State v. Broccard

CRIST, Judge.

Criminal assault. Defendant was convicted by a jury of assault with intent to do great bodily harm on Jack Hoock (hereinafter referred to as “husband”) and of common assault on Melanie Hoock (hereinafter referred to as “wife”). Defendant was sentenced to three months in the St. Louis Medium Security Institution and ordered to pay a $500.00 fine for the assault against husband. He was ordered to pay a $100.00 fine for the common assault on wife. We affirm.

Defendant questions the sufficiency of the evidence. We review the evidence in a light most favorable to the state. State v. Guelker, 548 S.W.2d 521 (Mo.banc 1976), cert. denied, 431 U.S. 941, 97 S.Ct. 2658, 53 L.Ed.2d 260 (1977). Weighing of the evidence is outside the province of this court. State v. Longmeyer, 566 S.W.2d 496 (Mo.App.1978).

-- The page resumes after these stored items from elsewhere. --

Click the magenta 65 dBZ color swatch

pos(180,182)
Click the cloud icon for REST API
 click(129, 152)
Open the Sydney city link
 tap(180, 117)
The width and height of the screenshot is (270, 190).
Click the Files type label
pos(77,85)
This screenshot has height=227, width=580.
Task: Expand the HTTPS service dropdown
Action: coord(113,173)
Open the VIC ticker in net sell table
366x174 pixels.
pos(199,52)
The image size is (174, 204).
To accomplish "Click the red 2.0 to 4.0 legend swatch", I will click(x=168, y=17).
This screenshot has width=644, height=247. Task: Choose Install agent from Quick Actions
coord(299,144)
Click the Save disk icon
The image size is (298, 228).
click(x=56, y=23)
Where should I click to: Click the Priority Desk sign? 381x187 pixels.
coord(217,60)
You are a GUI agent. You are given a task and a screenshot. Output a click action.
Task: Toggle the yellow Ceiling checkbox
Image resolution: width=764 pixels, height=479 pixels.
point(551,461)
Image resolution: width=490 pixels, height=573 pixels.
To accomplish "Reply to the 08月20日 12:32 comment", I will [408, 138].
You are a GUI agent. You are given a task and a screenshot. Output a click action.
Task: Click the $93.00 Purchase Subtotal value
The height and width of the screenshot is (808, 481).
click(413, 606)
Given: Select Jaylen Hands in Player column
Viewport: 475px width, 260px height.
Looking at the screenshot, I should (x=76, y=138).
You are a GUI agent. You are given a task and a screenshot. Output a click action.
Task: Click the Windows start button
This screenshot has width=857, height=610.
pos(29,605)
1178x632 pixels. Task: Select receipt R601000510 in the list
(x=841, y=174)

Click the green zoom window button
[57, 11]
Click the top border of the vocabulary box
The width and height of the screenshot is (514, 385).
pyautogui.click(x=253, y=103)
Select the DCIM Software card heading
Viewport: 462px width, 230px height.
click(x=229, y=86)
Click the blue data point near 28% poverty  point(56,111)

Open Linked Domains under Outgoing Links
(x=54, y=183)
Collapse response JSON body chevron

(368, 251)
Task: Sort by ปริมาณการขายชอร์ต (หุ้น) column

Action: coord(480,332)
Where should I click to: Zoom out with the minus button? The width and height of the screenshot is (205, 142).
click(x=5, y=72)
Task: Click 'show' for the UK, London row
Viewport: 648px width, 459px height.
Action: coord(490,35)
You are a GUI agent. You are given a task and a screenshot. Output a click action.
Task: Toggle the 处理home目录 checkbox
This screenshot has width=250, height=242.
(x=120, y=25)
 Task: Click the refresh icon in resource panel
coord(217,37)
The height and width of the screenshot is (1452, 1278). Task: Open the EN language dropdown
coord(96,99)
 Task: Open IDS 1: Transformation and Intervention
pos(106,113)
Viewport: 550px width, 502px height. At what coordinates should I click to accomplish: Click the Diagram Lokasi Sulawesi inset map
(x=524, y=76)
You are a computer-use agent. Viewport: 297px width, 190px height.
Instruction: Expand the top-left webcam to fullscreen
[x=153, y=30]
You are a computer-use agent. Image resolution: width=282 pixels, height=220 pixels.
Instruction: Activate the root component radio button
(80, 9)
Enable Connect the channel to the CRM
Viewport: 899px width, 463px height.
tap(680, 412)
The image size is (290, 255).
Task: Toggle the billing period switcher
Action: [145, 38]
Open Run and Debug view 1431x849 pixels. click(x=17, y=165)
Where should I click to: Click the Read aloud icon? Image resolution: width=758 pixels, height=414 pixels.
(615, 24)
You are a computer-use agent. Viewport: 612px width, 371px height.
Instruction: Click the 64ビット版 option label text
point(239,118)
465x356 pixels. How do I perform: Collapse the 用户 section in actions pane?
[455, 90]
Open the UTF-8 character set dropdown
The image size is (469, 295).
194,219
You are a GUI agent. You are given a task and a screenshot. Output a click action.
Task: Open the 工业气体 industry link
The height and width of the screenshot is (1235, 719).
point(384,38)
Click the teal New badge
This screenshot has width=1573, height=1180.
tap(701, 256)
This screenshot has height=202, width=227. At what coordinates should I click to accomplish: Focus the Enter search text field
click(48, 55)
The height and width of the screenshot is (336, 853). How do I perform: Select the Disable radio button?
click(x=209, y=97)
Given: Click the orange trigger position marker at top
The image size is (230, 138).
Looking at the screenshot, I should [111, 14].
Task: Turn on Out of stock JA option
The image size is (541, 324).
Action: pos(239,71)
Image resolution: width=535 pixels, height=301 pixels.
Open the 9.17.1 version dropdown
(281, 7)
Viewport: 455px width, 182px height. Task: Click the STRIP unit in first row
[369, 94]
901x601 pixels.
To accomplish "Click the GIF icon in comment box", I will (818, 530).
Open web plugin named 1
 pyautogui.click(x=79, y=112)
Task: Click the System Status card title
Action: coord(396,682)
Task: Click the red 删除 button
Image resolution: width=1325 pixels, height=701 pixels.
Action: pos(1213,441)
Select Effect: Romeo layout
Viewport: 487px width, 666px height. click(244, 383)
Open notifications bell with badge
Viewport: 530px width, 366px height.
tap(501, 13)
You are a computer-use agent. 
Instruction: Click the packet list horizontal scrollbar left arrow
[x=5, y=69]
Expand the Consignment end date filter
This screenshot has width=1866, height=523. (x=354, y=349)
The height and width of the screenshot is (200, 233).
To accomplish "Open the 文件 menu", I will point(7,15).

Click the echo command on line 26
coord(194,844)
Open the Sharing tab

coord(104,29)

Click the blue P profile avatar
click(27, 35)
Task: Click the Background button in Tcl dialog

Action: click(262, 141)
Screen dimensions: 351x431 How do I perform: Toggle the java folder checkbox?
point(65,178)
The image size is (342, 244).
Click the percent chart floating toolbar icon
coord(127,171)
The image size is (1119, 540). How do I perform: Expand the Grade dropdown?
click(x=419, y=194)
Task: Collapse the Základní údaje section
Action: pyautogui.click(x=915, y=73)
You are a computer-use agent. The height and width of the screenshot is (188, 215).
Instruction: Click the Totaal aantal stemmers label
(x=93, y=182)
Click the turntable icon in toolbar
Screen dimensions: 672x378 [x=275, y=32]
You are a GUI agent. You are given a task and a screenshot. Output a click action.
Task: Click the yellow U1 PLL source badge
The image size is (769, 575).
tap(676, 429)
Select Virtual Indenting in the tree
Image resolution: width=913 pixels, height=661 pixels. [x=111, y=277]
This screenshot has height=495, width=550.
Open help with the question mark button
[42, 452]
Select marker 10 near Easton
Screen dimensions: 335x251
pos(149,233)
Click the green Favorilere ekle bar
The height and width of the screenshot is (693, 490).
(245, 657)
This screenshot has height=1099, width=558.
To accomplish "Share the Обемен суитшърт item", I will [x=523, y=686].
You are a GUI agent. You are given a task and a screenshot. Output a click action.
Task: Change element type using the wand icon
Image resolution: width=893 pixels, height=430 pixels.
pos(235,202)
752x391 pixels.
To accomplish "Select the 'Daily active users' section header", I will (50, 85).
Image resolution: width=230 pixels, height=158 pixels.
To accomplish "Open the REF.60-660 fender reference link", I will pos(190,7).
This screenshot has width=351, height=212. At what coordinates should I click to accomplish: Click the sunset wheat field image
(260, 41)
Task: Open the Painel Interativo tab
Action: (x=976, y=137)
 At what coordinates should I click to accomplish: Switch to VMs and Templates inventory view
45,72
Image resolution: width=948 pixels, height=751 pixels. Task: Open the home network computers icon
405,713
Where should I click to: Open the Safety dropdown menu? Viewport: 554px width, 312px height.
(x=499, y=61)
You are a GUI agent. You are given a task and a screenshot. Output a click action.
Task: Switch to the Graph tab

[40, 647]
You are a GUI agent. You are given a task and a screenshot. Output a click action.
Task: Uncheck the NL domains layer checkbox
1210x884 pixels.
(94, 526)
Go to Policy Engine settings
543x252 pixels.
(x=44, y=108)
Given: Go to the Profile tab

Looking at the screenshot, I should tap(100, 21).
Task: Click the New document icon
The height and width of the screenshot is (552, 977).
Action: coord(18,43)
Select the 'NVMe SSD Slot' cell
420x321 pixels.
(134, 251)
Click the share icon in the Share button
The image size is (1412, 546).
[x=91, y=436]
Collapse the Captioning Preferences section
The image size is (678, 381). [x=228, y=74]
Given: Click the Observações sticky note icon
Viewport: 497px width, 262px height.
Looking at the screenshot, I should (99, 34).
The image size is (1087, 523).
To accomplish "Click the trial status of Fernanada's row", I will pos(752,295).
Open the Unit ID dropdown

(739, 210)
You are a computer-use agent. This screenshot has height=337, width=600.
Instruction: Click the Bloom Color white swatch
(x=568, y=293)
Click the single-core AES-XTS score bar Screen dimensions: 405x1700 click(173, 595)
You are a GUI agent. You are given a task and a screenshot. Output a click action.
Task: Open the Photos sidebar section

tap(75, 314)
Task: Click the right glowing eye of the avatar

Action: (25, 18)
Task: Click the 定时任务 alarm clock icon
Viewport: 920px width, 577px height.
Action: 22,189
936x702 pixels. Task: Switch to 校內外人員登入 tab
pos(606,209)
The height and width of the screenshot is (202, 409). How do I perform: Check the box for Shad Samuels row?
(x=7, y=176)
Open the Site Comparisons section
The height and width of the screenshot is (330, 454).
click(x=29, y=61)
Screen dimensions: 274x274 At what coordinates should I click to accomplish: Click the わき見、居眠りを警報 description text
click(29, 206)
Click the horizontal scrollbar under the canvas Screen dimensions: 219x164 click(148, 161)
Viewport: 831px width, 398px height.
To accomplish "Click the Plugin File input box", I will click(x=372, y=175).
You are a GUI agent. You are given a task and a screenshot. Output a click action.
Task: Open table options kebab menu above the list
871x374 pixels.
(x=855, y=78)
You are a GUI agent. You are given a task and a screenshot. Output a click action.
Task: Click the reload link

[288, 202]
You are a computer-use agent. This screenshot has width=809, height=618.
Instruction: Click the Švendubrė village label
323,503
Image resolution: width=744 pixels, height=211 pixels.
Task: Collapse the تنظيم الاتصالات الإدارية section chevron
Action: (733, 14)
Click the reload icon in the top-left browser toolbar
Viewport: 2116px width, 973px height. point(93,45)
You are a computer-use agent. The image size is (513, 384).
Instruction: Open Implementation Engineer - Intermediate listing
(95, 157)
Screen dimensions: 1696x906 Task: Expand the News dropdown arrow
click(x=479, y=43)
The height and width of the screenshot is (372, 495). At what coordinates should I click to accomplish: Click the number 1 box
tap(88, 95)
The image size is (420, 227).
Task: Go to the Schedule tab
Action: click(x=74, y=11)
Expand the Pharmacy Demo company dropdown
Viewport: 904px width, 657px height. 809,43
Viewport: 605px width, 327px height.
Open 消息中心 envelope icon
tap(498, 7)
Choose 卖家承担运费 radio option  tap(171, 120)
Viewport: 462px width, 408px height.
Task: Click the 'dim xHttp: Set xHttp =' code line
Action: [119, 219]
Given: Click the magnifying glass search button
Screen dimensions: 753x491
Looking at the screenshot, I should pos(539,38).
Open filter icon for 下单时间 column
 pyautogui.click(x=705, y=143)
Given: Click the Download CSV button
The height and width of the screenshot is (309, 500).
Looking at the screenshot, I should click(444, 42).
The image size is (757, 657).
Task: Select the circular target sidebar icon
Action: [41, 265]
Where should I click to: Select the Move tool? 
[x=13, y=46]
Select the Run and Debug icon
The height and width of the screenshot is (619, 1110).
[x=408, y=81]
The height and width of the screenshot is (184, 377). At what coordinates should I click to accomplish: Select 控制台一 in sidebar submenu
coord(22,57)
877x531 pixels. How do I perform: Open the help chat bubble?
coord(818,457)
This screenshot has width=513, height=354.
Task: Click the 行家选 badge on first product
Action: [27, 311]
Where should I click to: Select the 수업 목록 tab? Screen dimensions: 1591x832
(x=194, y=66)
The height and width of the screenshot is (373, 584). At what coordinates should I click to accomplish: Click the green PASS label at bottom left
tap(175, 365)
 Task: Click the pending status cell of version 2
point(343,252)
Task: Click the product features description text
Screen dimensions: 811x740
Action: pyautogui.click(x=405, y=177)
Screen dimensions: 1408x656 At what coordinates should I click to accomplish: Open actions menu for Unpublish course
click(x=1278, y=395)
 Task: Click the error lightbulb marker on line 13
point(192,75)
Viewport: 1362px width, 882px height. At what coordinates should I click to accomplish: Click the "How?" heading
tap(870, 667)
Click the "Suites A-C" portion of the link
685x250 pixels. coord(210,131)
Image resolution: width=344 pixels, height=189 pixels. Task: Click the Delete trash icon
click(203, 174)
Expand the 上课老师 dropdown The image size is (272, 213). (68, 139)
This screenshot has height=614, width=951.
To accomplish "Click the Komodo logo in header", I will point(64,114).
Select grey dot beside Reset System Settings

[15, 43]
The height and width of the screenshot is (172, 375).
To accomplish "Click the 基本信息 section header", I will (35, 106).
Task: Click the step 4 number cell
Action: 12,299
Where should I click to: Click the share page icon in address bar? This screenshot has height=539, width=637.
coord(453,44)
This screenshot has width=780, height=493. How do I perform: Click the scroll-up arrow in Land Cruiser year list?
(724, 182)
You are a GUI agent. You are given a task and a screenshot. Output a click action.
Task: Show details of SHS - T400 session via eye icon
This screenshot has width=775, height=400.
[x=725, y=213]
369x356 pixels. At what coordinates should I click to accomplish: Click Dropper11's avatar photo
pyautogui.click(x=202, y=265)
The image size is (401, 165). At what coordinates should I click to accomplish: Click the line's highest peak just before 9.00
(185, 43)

Husband, with wife as his passenger, was driving east on Nottingham when he came to a four-way stop at the intersection of Donovan and Nottingham. After coming to a full stop, husband started forward when another car went through the stop sign going south. Husband blew the horn of his car as the two cars were close to collision. Husband then turned south and proceeded down Donovan. The other car slowed down, allowing husband and wife to pass, and then started to flash its lights. The cars were then about ten to fifteen feet apart. When husband saw the flashing lights he pulled over to the curb to find out what the people in the car behind him wanted. Two males got out of the other *143car. The defendant was one of these two men. The defendant and the other man pushed husband down and starting punching him. Wife got out of the car and went to help her husband. She yelled, “Get up. Let him alone. Let him alone.” She tried to pull the two men off her husband. The defendant’s companion got off husband, pushed wife to the side, throwing her into the gutter, telling her that if she did not stop interfering she would get the same thing that he was doing to her husband. Wife struggled with the man holding her, trying to kick him. She got up out of the gutter and ran to her husband, again trying to pull the men away. She noticed her husband was bleeding. Defendant was holding the front of her husband’s hair and throwing his head against the concrete. Defendant then kicked husband in the head and in the the side, and stomped on his forehead. Husband’s eyes were swollen shut. As the two men were leaving, defendant hit wife in the head with the back of his hand and caused her to fall to the ground.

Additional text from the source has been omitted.